Before showing how swapcontext_stack can be further optimized we need to understand a little how branch prediction work on modern architectures.

Most CPUs have special circuitry to predict complex patterns of conditional jumps, but usually can only predict indirect jumps (i.e. jumps trough a pointer) to go to the location the same instruction jumped the last time (the CPU keeps a table that associates the address of a jump instructions with the addresses it jumped to the last time). Thus a jump that always go to the same place is always predicted, while a jump that alternates between two different targets is always mispredicted.

For example swapcontext_stack is used both to call a coroutine and to return from it. Consider a loop that repeatedly invokes a coroutine and return from it (for example a generator invoked by std::generate): the indirect call will be always mispredicted.

ret instructions are usually treated specially by CPUs, and instead of being predicted to jump where they jumped the last time, a return stack buffer is used to try to predict where the jump will return. When a call is made, the caller address is pushed in the return stack buffer and when a ret is performed, the address in the top of the stack is used to predict where the ret will go. This means that the ret in swapcontext_stack will be always mispredicted, because it will never jump to the caller of swapcontext_stack.

Finally, it seems that new generations of processors could have more advanced indirect branch prediction functionality. At least the Pentium M seems to be able to predict simple patterns of indirect jumps.

For reference see [Intel06] and [Fog06].

Optimizing the `ret`

We have seen that the first step to optimize swapcontext_stack is to substitute ret with a popl %ecx; jmp *%ecx pair. This gives the CPU a chance to predict the jump but is not enough. As a CPU will predict the jump to go where it did the last time, we need to have different jumps for each target. This is not obviously possible for dynamic code where at any point any coroutine could be invoked or a coroutine could yield to any other. But when the same coroutine is always called in a loop, the pattern is static and could be optimized. If we used two different jumps to invoke and yield from the coroutine, it will always be predicted. The simplest way to do that is to duplicate the code for swapcontest_stack in swapcontext_swap_up and swapcontext_swap_down`. The first is used for the invocation, the second for the yield. Other than that, the code is exactly the same. Measurements show a performance increase of at least 50% in the previous scenario.

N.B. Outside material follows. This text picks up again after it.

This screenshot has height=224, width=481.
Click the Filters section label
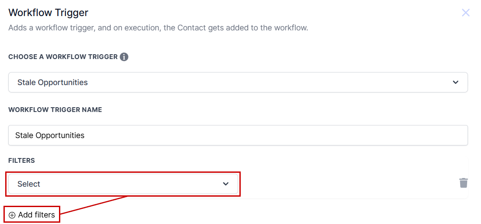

In a dispatcher based scenario, the jump in swapcontext_stack_up will always be mispredicted, while the one in swapcontext_stack_down will always be predicted correctly to return to the dispatcher; thus, while the win is smaller, is sill better than mispredicting every time. This is why an "invoke + yield + invoke + yield" is not necessarily slower than "invoke + yield_to + yield".

Inlining `swapcontext`

If the compiler could inline swapcontext, we would have many more jumps and a much bigger chance of being predicted. Boost.Coroutine contains experimental code to do that, but is currently disabled because the inline assembler code used is not yet believed to be completely safe.

Handling exceptions

The code is believed to work correctly with exceptions on systems that use the zero overhead exception handling model (as do most GCC targets today). In this model there are no pointers to exception chains to be manipulated and restored on context switch.

Conclusions

We have seen one possible assembler implementation of swapcontext. While the code is very system specific, it could easily be ported on many more systems following a similar model. Also the analysis of the branch prediction functionality is by no mean limited to IA32 CPUs.